Reviewed by Sep 30, 2020| Updated on
In economics, a soft landing is a cyclical downturn that prevents recession. The term "soft landing" is derived from aviation. It refers to the type of landing that goes smoothly and without a hitch or any bumps or crashes.
Soft landing usually defines efforts by the central banks to raise interest rates just enough to prevent an economy from overheating and experiencing high inflation, without triggering a massive increase in unemployment, or a hard landing.
It can also refer to a sector of the economy that may have a slow down without crashing. A soft landing implies the cooling down of the economy after a period of rapid expansion which happens smoothly.
A smooth landing ensures that an economic contraction is mild and does not lead to recession, as can happen with a hard landing outcome.
There was a practice of landing the hot air balloons which would reduce their buoyancy as it comes down. Just like a lunar lander, it later also applied to aviation, gliders, and spacecraft. The concept was adapted to economics in the name of a soft landing.
A soft landing in the business cycle is the process of an economy going from development to slow-growth to potentially flat, as it approaches but prevents a recession.
A hard landing is often seen as a result of tightening economic policies that bring high-flying economies to a sudden, sharp check of their growth. It can be seen in the case of monetary-policy intervention intended to curb inflation.

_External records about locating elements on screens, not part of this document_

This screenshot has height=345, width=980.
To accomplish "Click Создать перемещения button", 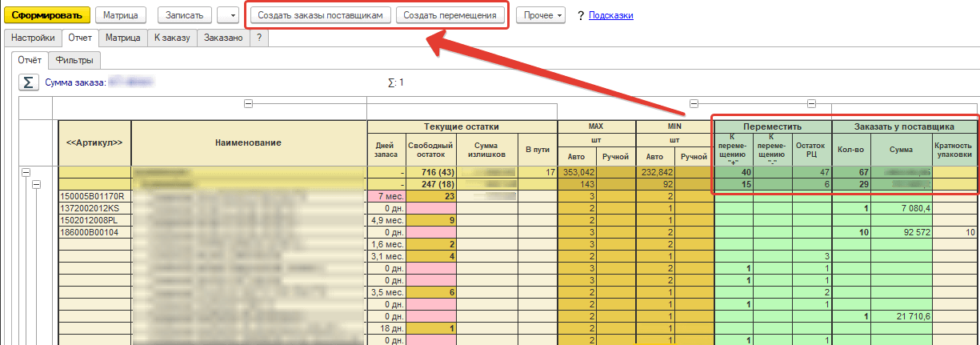I will [451, 15].
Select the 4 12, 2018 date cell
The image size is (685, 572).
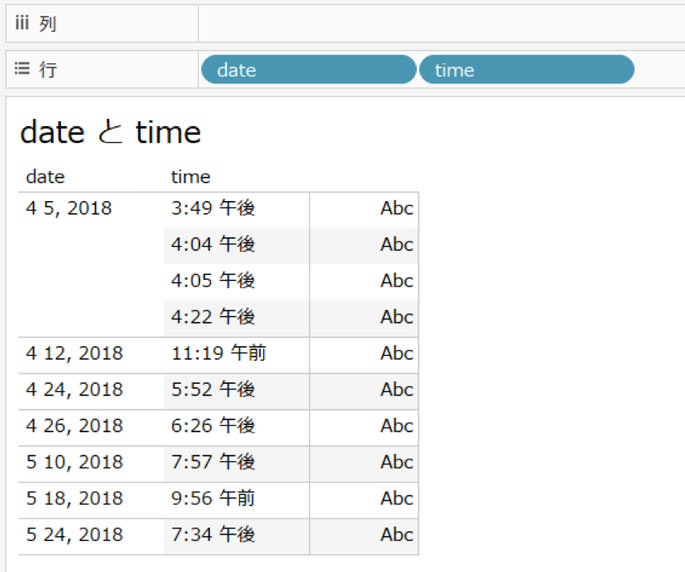click(74, 354)
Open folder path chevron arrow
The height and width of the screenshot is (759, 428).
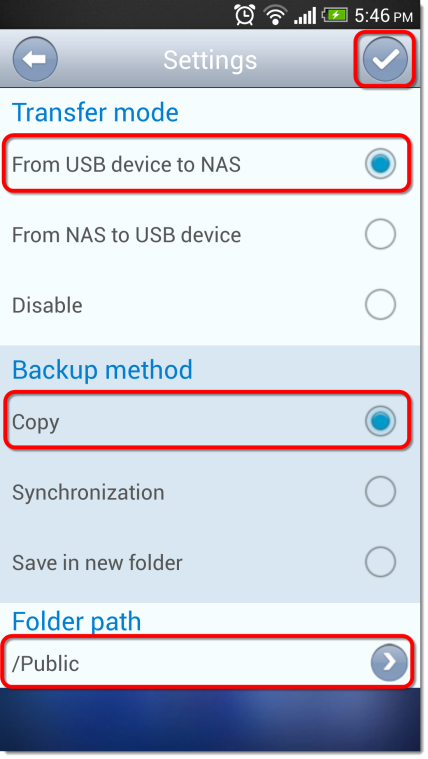click(x=389, y=662)
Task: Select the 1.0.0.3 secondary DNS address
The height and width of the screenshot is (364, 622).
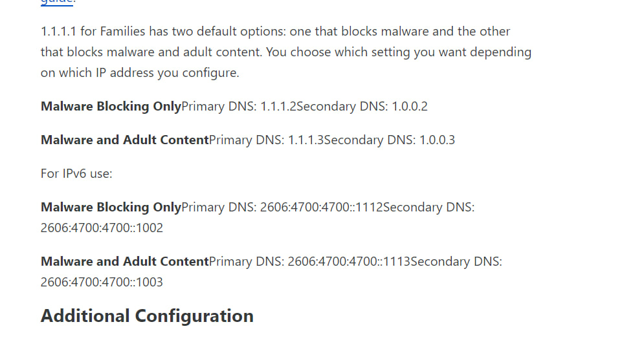Action: click(437, 140)
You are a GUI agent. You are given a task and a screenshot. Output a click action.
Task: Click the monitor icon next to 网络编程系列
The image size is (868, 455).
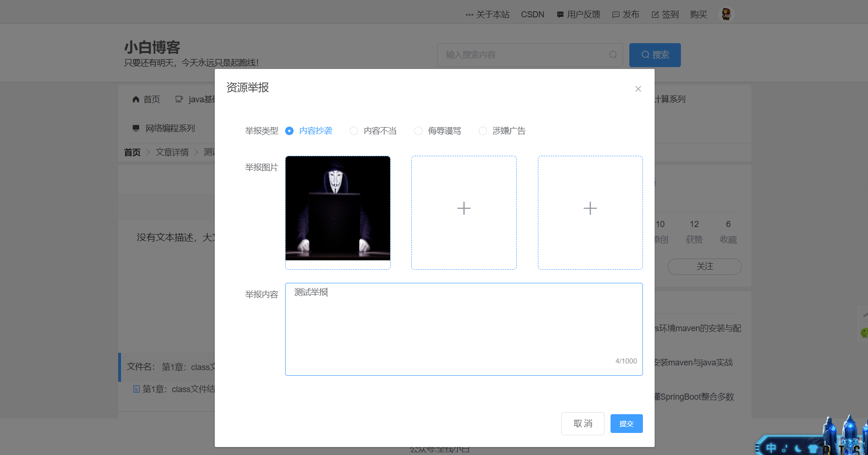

Economies suffering a hard landing often fall into a period of stagnation or even recession.
Several countries have taken soft landing measures in the past to prevent a recession in their economy. Countries such as India and the USA have been part of the exercise.
In 2013, Indian Central Bank, i.e. the Reserve Bank of India, had announced rate reduction to boost consumption and in turn help in economic recovery.